X_train, X_test, y_train, y_test = train_test_split(X_cancer, y_cancer, random_state = 0)

y_score = nbclf2.predict_proba(X_test)

false_positive_rate, true_positive_rate, thresholds = roc_curve(y_test, y_score[:,1])

roc_auc = auc(false_positive_rate, true_positive_rate)
print('Accuracy = ', roc_auc)

# Plotting
plt.title('ROC')
plt.plot(false_positive_rate, true_positive_rate, label=('Accuracy = %0.2f'%roc_auc))
plt.legend(loc='lower right', prop={'size':8})
plt.plot([0,1],[0,1], color='lightgrey', linestyle='--')
plt.xlim([-0.05,1.0])
plt.ylim([0.0,1.05])
plt.ylabel('True Positive Rate')
plt.xlabel('False Positive Rate')
plt.show()

## ME3 Part 1

#### Build Naive Bayes classifiers on a well-known dataset, iris dataset. 

You are asked to build NB classifiers on two different datasets: (1) the original dataset (the data is not normalized) and (2) the normalized dataset. Use k-cross validation to evaluate the model performance. 

In [None]:
from IPython.display import Image

Image("images/iris.png")

### Dataset 1: iris

Obtain the data through either (1) or (2). 

- (1) You can read the data from sklearn.datasets using load_iris()
- (2) you can directly read the data from a local file: iris.csv is stored in a folder "data"

Run one of the two. 

#### (1) Obtain the data from sklearn.datsets

In [None]:
from sklearn.datasets import load_iris
iris = load_iris()

X = iris.data # petal length and width
y = iris.target
print(iris.target_names)
print(X)
print(y)

#### (2) Read the data from a local file: iris.csv is stored in a folder "data"

In [None]:
# read data from CSV file to dataframe
iris = pd.read_csv('./data/iris.csv')

# define target_namees (class lables)
target_names = ['setosa', 'versicolor', 'virginica']

print(iris.head())
print(iris.tail())

# X contains the first four columns, y contains class labels
#X = iris_data.iloc[:, [0,1,2,3]]
X = iris.drop(['Name', 'Class'], axis=1)
y = iris.iloc[:, [5]]
print(X.head())
print(y.head())

### Tasks:

- First, run basic Python functions for checking the data.

    - describe(), info(), isnull(), boxplot(), etc. 

- Your modeling analysis should be done on two different datasets, (1) the original dataset and (2) 

(1) NB classifier using the original dataset

- Create Naive Bayes classifier. 

- A framework of k-cross validation (k = 3).

- Display confusion matrix (a matrix with numbers).

- Print a summary of performance metrics.

- Plot ROC curves (this task is done.

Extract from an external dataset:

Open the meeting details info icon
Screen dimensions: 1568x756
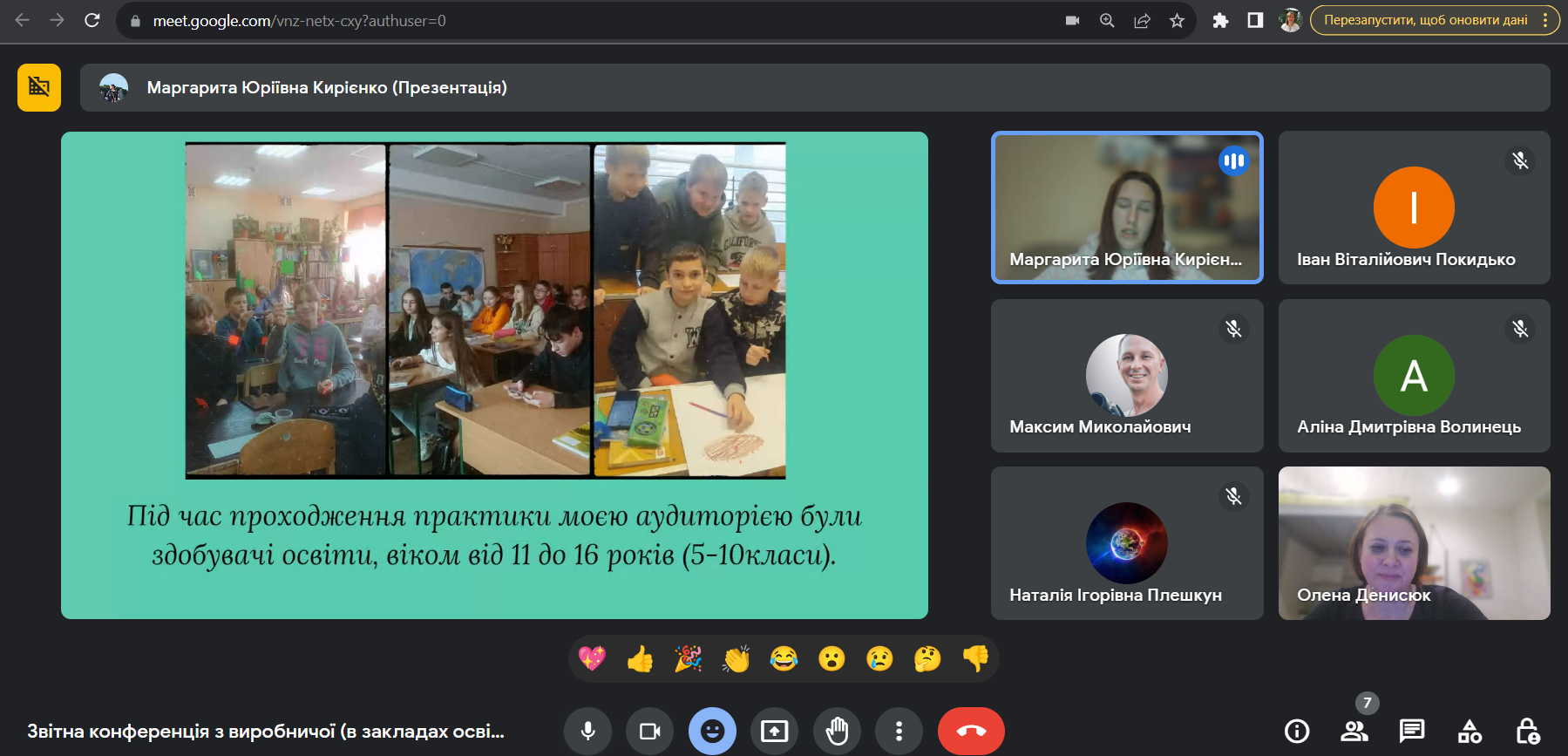1297,731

See the example code segment). 

#### ROC Curve

- This part is done. This code assumes that your NB classifier is defined as nbclf. 

- The code segment shows how to draw ROC curves for multi-classification where there are more than two class labels. 

In [None]:
from sklearn.preprocessing import label_binarize

X_train, X_test, y_train, y_test = train_test_split(X, y, random_state = 0)

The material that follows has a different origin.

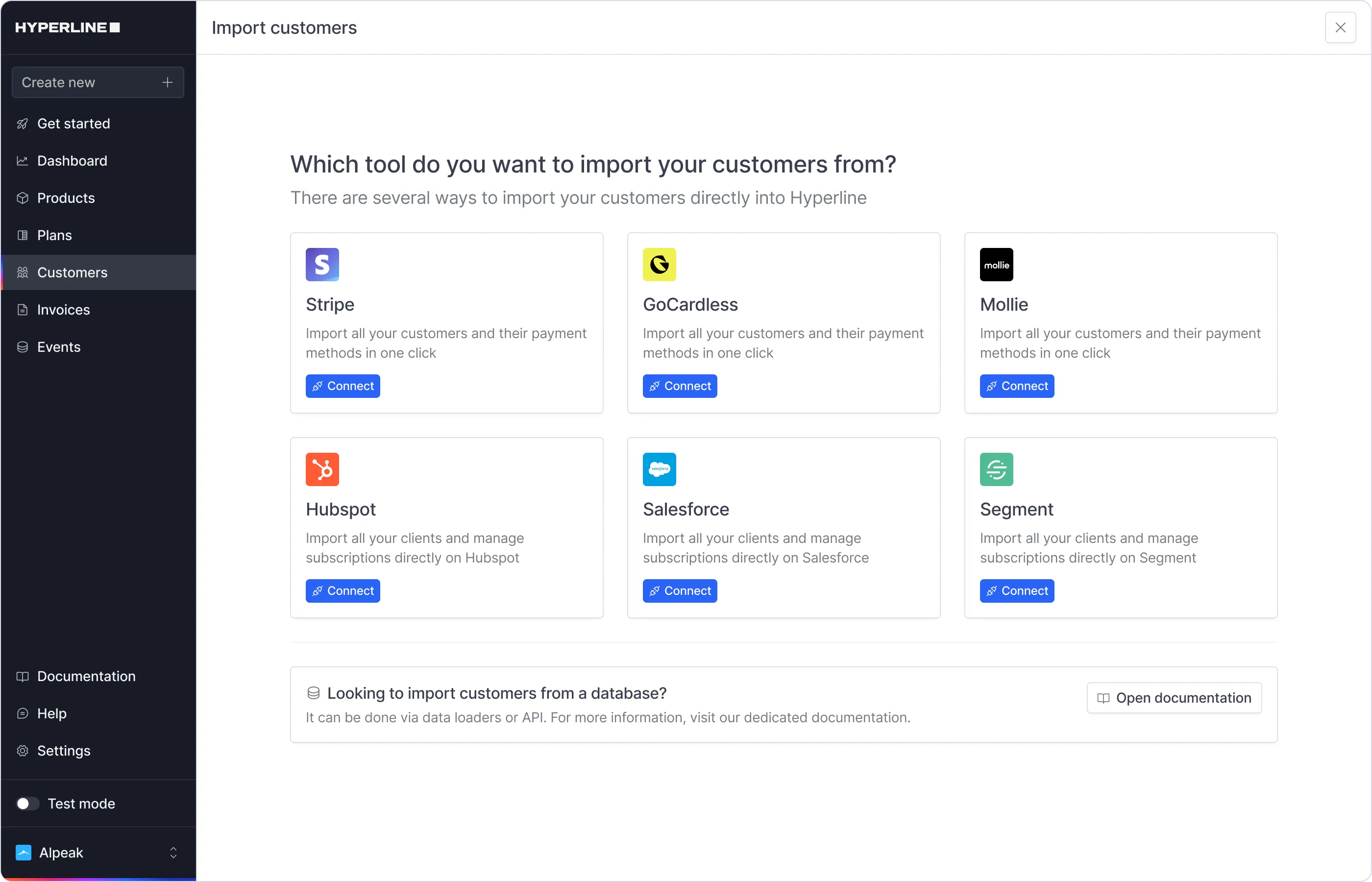
Task: Click the GoCardless logo icon
Action: [659, 265]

# we assume that your NB classifier's name is nbclf.
# Otherwise, you need to modify the name of the model. 
y_score = nbclf.predict_proba(X_test)
    
y_test = label_binarize(y_test, classes=[0,1,2])
n_classes = 3

# Compute ROC curve and ROC area for each class
fpr = dict()
tpr = dict()
roc_auc = dict()

for i in range(n_classes):
    fpr[i], tpr[i], _ = roc_curve(y_test[:, i], y_score[:, i])
    roc_auc[i] = auc(fpr[i], tpr[i])

# Plot of a ROC curve for a specific class
for i in range(n_classes):
    print("accuracy: " , roc_auc[i])
    plt.figure()
    plt.plot(fpr[i], tpr[i], label='ROC curve (area = %0.2f)' % roc_auc[i])
    plt.plot([0, 1], [0, 1], 'k--')
    plt.xlim([0.0, 1.0])
    plt.ylim([0.0, 1.05])
    plt.xlabel('False Positive Rate')
    plt.ylabel('True Positive Rate')
    plt.title('Receiver operating characteristic example for class ' + str(i) )
    plt.legend(loc="lower right")
    plt.show()

(2) NB classifier using the normalized dataset

- Normalize the data - Make sure that you normalized only X values. 

- Create Naive Bayes classifier. 

- A framework of k-cross validation (k = 3).

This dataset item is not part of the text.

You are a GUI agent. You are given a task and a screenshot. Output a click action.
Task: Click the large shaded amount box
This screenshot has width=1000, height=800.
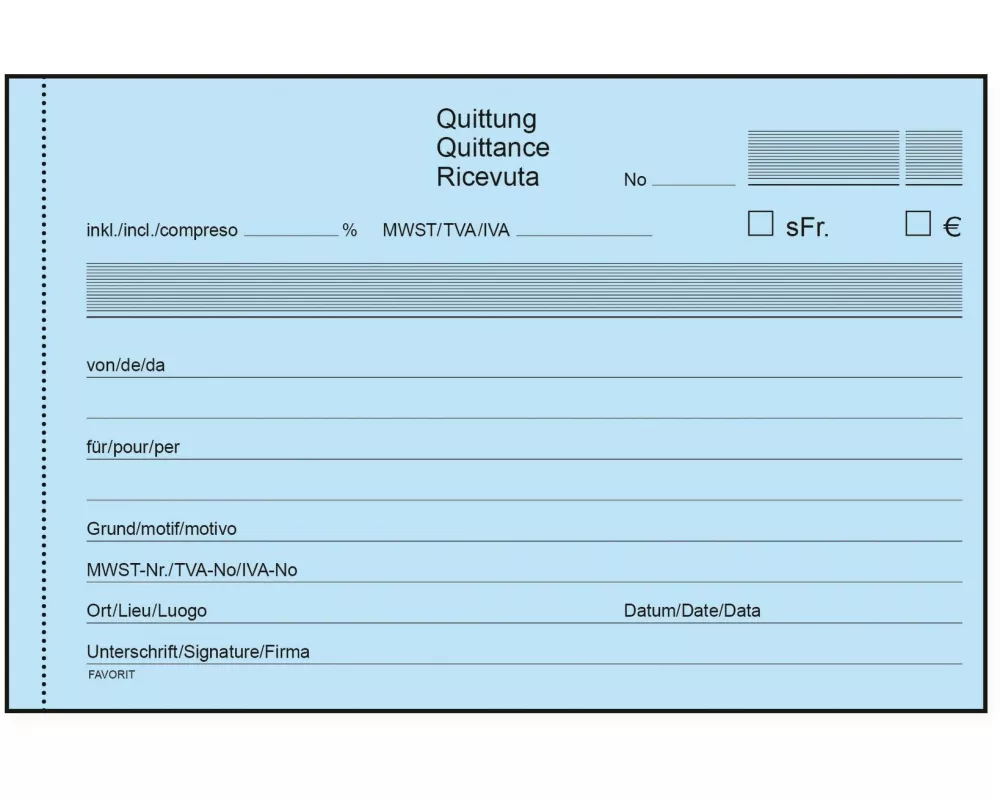coord(823,157)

- Display confusion matrix (a matrix with numbers).

- Print a summary of performance metrics.

- Plot ROC curves (this task is done. See the example code segment). 

### Part 2 Summary

- Upload your notebook on GitHub repo and provide an URL to the file.

- Write a summary of the analysis and submit it to Canvas. Your summary should include the comparisons of the two models in terms of their performance.